The Political Economy of the Cyber-security and Malware Markets

When governments and their national-security bureaucracies consider the acquisition of new tools or capabilities, these acquisitions seldom occur within a traditional market context. Instead, the “market” looks more like a “monopsony” where the government is the only purchaser of a specialty good manufactured by a small number of suppliers. Fighter aircraft for an Air Force or submarines for a Navy are prime examples. Yet in the field of cyber-security,governments do indeed operate in a traditional market: as purchasers, they must compete not only with private industry but with other national and sub-national governments as well. In addition, suppliers are plentiful, as are the types of products they attempt to sell. Operating in this type of market economy is less-familiar territory for many governments and prospective sellers. This presentation will

1. examine the distinctions between markets and monopsonies in general;
2. apply these distinctions to the field of cyber-security;
3. describe the implications for purchasers and sellers of cyber-security tools;
4. assess the implications for current national export-control regimes that were not designed to address cyber-security products;
5. conclude with a discussion of how certain changes over the next five-to-ten years may affect the cyber-security and malware markets.

This presentation would likely be of interest to those considering broader questions of interactions between the private sector and governments: for sellers and coders, they might learn about marketing strategies for their products; for affiliates of governments and institutional purchasers, they might learn about how to think through their own regulatory regimes to ensure they can be fully competitive in the cyber-security field.

MICHAEL SULMEYER BIO

Michael Sulmeyer is currently a Senior Fellow at the Center for Strategic and International Studies in Washington DC. Michael is a graduate of Stanford Law School and he received his doctorate in Politics from Oxford University as a Marshall Scholar.
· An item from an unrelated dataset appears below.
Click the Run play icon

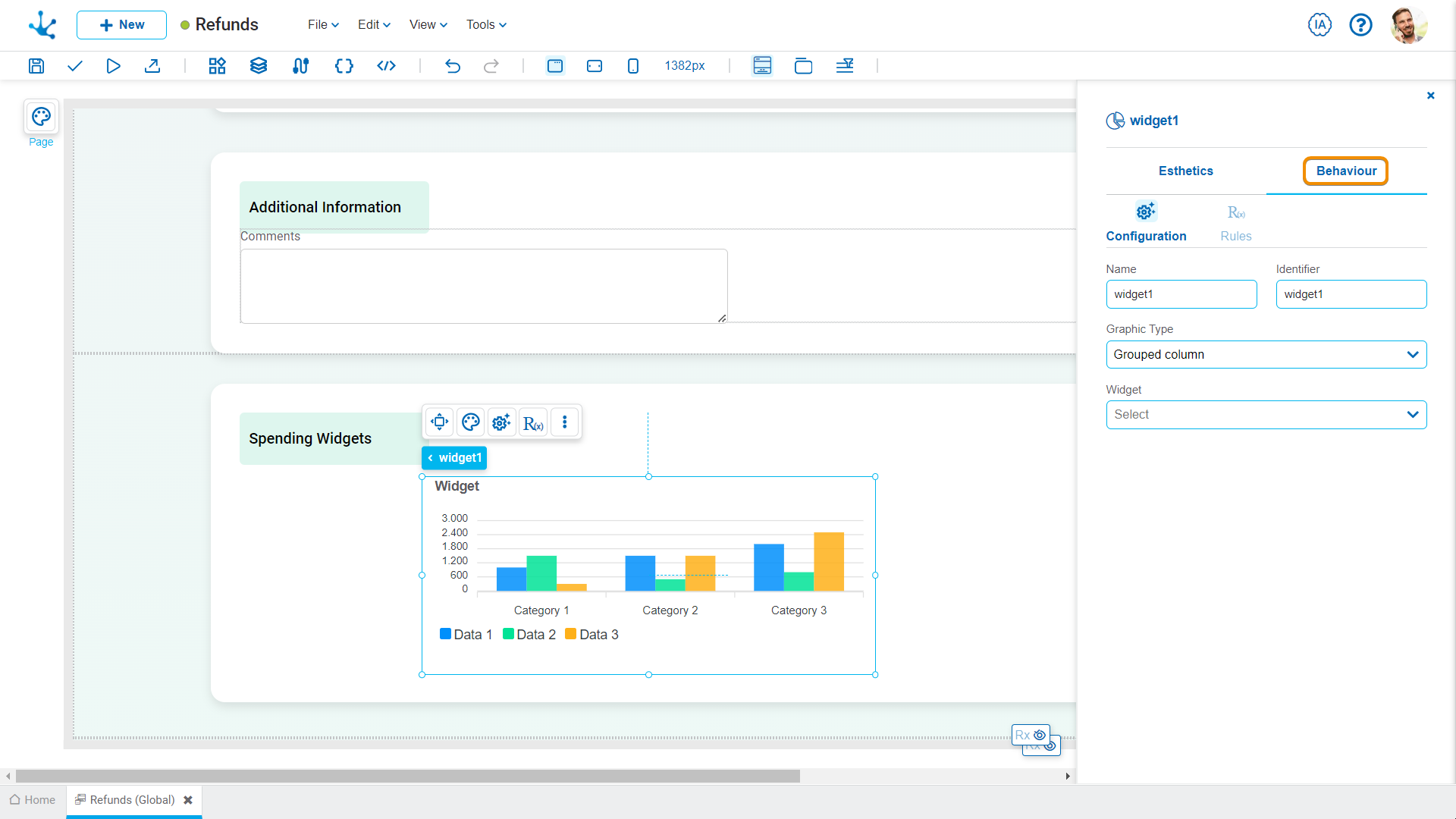[113, 66]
His dissertation “Money for Nothing: Understanding the Termination of U.S. Major Defense Acquisition Programs” was awarded the Political Studies Association's Sir Walter Bagehot Prize for Best Dissertation in Government and Public Administration. He earned his Master’s in War Studies at King’s College London and was a Zukerman Fellow at Stanford’s Center for International Security and Cooperation (CISAC). His academic research examines how civil-military relations and the constitutional principles of the separation of powers affect defense resource allocation and strategy.